_Source extract_:
------------------------------------------------------------

Thursday, April 14, 2011

Le choix


This morning started off like most mornings on a mission. I smacked my alarm clock into silence as I rolled off the bed into a morning prayer. As I prepared for the day a reoccurring thought entered into my mind about the choice I made to serve a full time mission. It seems like everything in life is either the result of or the precursor to a choice. Whether we run out of gas on the freeway because we chose not to fill up the tank or we didn't go to a party because we knew it wasn't a good scene, each has it's own consequence. As I continued to think about why I came on a mission and how it has effected my life I started to ponder on how it has effected the life of those around me. It never occurred to me how my service as a missionary would effect others or if it even would. I knew my family would miss me but as for my friends I just assumed that we would just pick up where we left off when I got back. Most of the time when we make a decision we don't fully contemplate the domino effect that our choice will have on others or the future generations. As I continued to think about choice I turned to the scriptures during my personal study and thought a lot about Lehi, the prophet from the Book of Mormon.  He chose to listen to the promptings of the Spirit, to leave all of his possessions, gather his family and flee into the wilderness just before the Babylonians came to destroy Jerusalem. Because of the choice he made to listen and leave generations were impacted and we now have the Book of Mormon: Another Testament of of Jesus Christ. In the Spring of 1820 a young man would make a choice that would change the face of the world forever. He couldn't understand why there were so many Christian churches if Christ had only established one, so he took his question to the most reliable source, God. He asked which church was right and which one he should join, at that moment he saw God the Father and Jesus Christ and would later become instrumental in restoring Christ's church back to the earth. Because of a question, because of a willingness to follow lives have been changed forever. Now, I don't necessarily think that lives for generations have been changed because I chose to serve a mission but I know that mine has. How has our decision's effected our future? How will it effect the generations?

Sunday, April 10, 2011

La vie

How do you stay strong in the face of adversity? Life is filled with difficult times. Things that we never thought would happen to us seem to invade our reality at an ever increasing rate. I always thought that while people served missions that they and their families would somehow be preserved, protected for that period of time, nothing could touch them. As I sit here in front of the computer I realize that no matter where we are in life we are in no way immune to the whiles of the Devil. I just received news that a friend from college passed away. Although her and I were never really close, she means a great deal to someone who has meant the world to me. Death of a loved one is never something that one can prepare for but one thing we can take comfort in is the knowledge that this life isn't the end, it's all so much bigger than this world.

------------------------------------------------------------

_Record excerpts_:
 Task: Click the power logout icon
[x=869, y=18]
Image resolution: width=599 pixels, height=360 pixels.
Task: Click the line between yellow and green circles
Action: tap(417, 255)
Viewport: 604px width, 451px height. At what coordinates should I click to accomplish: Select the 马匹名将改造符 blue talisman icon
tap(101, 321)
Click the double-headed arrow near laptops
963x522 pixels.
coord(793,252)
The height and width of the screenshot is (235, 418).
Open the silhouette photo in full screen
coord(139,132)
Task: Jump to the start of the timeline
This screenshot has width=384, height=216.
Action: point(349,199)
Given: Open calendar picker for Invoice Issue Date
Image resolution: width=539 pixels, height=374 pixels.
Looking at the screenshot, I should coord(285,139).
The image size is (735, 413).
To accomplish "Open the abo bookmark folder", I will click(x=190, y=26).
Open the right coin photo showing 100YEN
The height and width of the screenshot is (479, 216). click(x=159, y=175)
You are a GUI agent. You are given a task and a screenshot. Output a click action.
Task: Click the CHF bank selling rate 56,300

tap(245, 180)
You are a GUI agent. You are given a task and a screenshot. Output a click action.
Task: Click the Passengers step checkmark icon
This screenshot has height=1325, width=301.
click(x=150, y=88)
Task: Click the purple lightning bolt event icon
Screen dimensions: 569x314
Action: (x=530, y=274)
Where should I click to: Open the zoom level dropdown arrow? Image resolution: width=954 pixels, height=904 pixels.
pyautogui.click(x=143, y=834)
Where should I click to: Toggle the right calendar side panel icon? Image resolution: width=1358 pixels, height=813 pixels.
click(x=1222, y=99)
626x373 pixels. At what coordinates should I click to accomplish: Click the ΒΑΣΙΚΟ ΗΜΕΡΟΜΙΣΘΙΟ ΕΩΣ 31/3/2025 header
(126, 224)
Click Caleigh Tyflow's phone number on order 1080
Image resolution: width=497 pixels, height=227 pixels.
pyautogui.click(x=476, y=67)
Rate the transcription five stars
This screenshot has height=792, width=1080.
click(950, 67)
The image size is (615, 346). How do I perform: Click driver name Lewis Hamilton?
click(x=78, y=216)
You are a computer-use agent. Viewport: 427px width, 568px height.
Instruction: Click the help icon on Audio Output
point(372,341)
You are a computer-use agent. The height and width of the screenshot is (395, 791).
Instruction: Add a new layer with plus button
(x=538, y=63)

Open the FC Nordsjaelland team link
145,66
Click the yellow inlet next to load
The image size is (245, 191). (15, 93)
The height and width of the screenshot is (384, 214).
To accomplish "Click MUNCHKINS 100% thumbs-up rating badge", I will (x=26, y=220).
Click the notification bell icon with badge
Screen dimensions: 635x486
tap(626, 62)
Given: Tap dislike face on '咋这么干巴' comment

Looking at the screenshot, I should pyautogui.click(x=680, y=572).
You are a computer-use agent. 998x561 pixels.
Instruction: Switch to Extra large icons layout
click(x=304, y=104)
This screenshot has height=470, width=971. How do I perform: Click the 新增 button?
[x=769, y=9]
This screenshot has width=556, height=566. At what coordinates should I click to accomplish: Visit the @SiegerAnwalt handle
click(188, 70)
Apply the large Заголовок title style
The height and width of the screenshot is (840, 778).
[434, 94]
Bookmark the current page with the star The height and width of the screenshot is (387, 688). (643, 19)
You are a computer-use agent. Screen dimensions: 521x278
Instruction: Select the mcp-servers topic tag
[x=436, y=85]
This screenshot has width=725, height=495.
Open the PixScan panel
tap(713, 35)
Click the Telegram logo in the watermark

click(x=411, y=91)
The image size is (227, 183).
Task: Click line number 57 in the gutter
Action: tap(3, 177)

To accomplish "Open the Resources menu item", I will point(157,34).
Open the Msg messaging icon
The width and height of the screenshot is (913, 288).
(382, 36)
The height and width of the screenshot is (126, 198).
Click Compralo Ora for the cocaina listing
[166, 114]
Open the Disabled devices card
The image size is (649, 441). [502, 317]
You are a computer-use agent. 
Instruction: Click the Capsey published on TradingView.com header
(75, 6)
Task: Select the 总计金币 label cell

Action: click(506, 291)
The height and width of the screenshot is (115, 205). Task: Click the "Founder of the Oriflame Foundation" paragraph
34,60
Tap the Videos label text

------------------------------------------------------------

_Given exercise 1_:
Copy the mission blog entries word for word from "How do you stay" to "than this world.".
_Given exercise 2_:
Go on with the mission blog entries, picking up after the last sentence shown.

_Response 1_:
How do you stay strong in the face of adversity? Life is filled with difficult times. Things that we never thought would happen to us seem to invade our reality at an ever increasing rate. I always thought that while people served missions that they and their families would somehow be preserved, protected for that period of time, nothing could touch them. As I sit here in front of the computer I realize that no matter where we are in life we are in no way immune to the whiles of the Devil. I just received news that a friend from college passed away. Although her and I were never really close, she means a great deal to someone who has meant the world to me. Death of a loved one is never something that one can prepare for but one thing we can take comfort in is the knowledge that this life isn't the end, it's all so much bigger than this world.

_Response 2_:
A man named Jesus Christ was a carpenter and in His 30's He revealed himself as the Son of God, the literal Savior of the world. From the immaculate conception to the garden of Gethsemane and the finality of the empty tomb, there is no doubt in Christ's divinity and mission here on earth. All these moments in history added up to the single most important event in the world, the atonement. As Christ conquered death and the pain in Gethsemane He opened the door that we too may conquer the grave. It can be hard when faced with the loss of a loved one to remember the gift of a loving Father in Heaven but what a beautiful gift it is. When my Grandfather passed away last year rather suddenly I couldn't understand why at that moment in time did my Father in Heaven take him away from us. He was the glue that always held us together, our foundation. At his funeral we sang a closing hymn that really struck me, the last two versus of "How Great Thou Art" (written by Stuart K. Hine) read:
And when I think that God, his Son not sparing,
Sent him to die, I scarce can take it in,
That on the cross, my burden gladly bearing,
He bled and died to take away my sin, 
When Christ shall come, with shout of acclamation,
And take me home, what joy shall fill my heart!
Then I shall bow in humble adoration
And there proclaim, "My God, how great thou art!"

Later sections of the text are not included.